M. le président. L'amendement n° 96, présenté par MM. Teston et Daudigny, Mme Bonnefoy, MM. Boutant, Bourquin, Ries et Mirassou, Mme Bourzai, MM. Patriat, Percheron, Courteau, Godefroy et les membres du groupe Socialiste, apparentés et rattachés, est ainsi libellé :

Avant l'article 3, insérer un article additionnel ainsi rédigé :

Avant la fin de l'année 2009, l'État proposera aux parlementaires un rapport présentant les solutions envisageables pour que soit rendu possible le remboursement progressif de la dette de Réseau Ferré de France.

La parole est à M. Michel Teston.

M. Michel Teston. En 2004, un rapport parlementaire réalisé par la mission d’évaluation et de contrôle sur le financement du système ferroviaire français a été remis au Gouvernement.

Les auteurs de ce texte, aux conclusions alarmantes, stigmatisaient le « poids colossal » de la dette des transports ferroviaires, critiquaient les « circuits financiers incroyablement complexes » mis en place pour la financer, s’inquiétaient des « raisonnements économiques la plupart du temps incertains » élaborés pour justifier une fuite en avant et préconisaient l’application de trente-cinq mesures pour « tenter de désamorcer cette menace pour les finances publiques ».

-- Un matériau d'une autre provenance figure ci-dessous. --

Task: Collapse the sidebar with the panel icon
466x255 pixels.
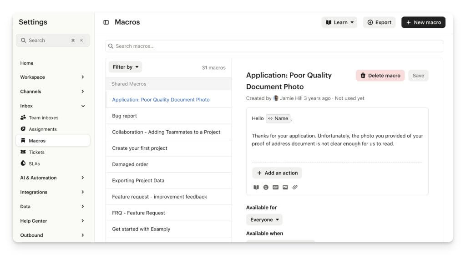Action: coord(106,22)
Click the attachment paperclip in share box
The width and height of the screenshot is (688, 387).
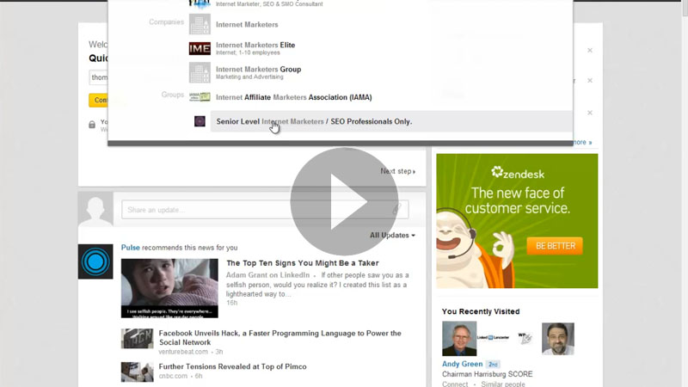pos(396,209)
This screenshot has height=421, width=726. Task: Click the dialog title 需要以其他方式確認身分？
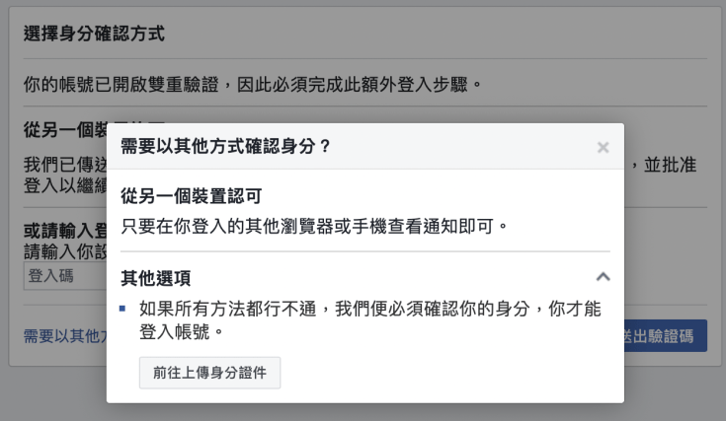[x=225, y=147]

Ce rapport, vous vous en doutez, mes chers collègues, trouvait sa raison d’être, notamment, dans la dette colossale affichée par RFF à la fin de 2003, à savoir 25 milliards d’euros.

Aujourd’hui, cette dette continue de se creuser et elle dépasse désormais 27 milliards d’euros, alors que le traitement de cette question, pourtant soulevée maintes fois depuis la création de RFF, se trouve toujours éludé.

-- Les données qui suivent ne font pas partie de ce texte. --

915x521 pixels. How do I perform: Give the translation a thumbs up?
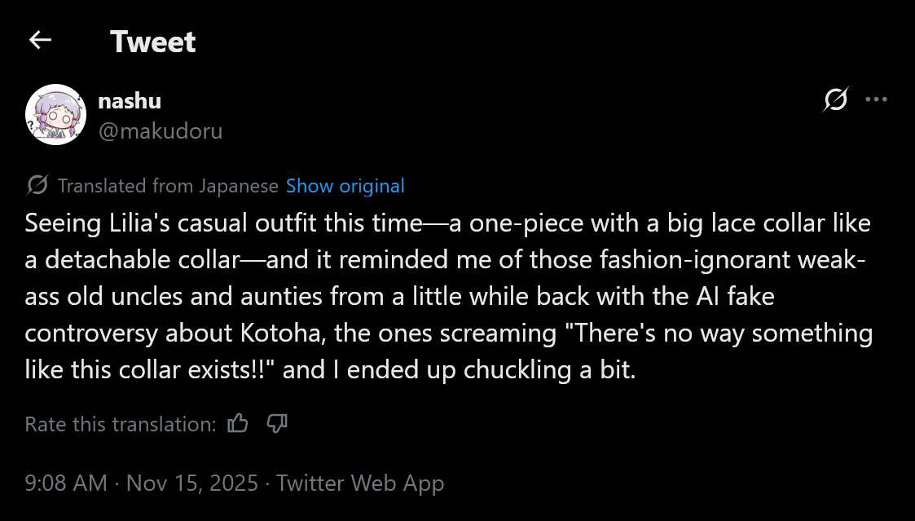click(x=238, y=423)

Or il faut se souvenir que la dette de RFF constitue le principal frein à l’investissement dans le système ferroviaire français.

C'est pourquoi nous préconisons d’inciter le Gouvernement à s’attaquer à cette question en l’obligeant à élaborer un rapport clair, dans lequel il exposera les solutions qu’il entend mettre en œuvre pour résoudre cet épineux problème.

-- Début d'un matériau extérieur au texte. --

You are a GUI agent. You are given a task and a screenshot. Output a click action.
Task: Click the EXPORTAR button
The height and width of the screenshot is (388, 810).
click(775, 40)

M. le président. Quel est l’avis de la commission ?

M. Francis Grignon, rapporteur. Tout d'abord, je veux rassurer M. Billout : je ne renie pas le rapport que nous avons réalisé ensemble, comme le montreront d'ailleurs les propositions tout à fait positives que je formulerai dans un instant s'agissant de l’amendement n° 96.

En ce qui concerne l’amendement n° 45 rectifié, il faut distinguer plusieurs éléments.

La reprise par l’État des 28 milliards d'euros de la dette de RFF ne paraît pas justifiée, d’autant qu’une partie – au moins la moitié – de ces sommes constitue une « bonne dette », c'est-à-dire une dette économique amortissable, tout à fait légitime pour une entreprise publique.

En ce qui concerne l’autre partie de la dette de RFF, c'est-à-dire la dette dite « hors article 4 non amortissable », il convient effectivement de réfléchir à des solutions, comme le souhaite d'ailleurs Michel Teston.

Je souligne en passant que les auteurs de l’amendement n° 45 rectifié ne manquent ni d’humour ni d’imagination puisqu’ils proposent de financer les 28 milliards d'euros de la dette de RFF par une augmentation des droits sur les tabacs et alcools ! (Sourires.)

La commission est donc défavorable à cet amendement.

En ce qui concerne l’amendement n° 96, M. Teston souhaite que le Gouvernement dépose au Parlement un rapport « présentant des solutions envisageables pour que soit rendu possible le remboursement progressif de la dette de RFF ».

Nous savons bien que cette dette constitue l’une des principales causes des difficultés du système ferroviaire. Nous sommes donc tout à fait d'accord pour approfondir la réflexion sur cette question, surtout s’il existe, comme le laisse entrevoir le rapport remis en 2008 par Hubert Haenel au Premier ministre, des solutions permettant d’externaliser cette dette sans qu’elle soit pour autant reprise par l’État.

C’est pourquoi la commission a émis un avis favorable sur cet amendement, sous réserve d’une modification rédactionnelle.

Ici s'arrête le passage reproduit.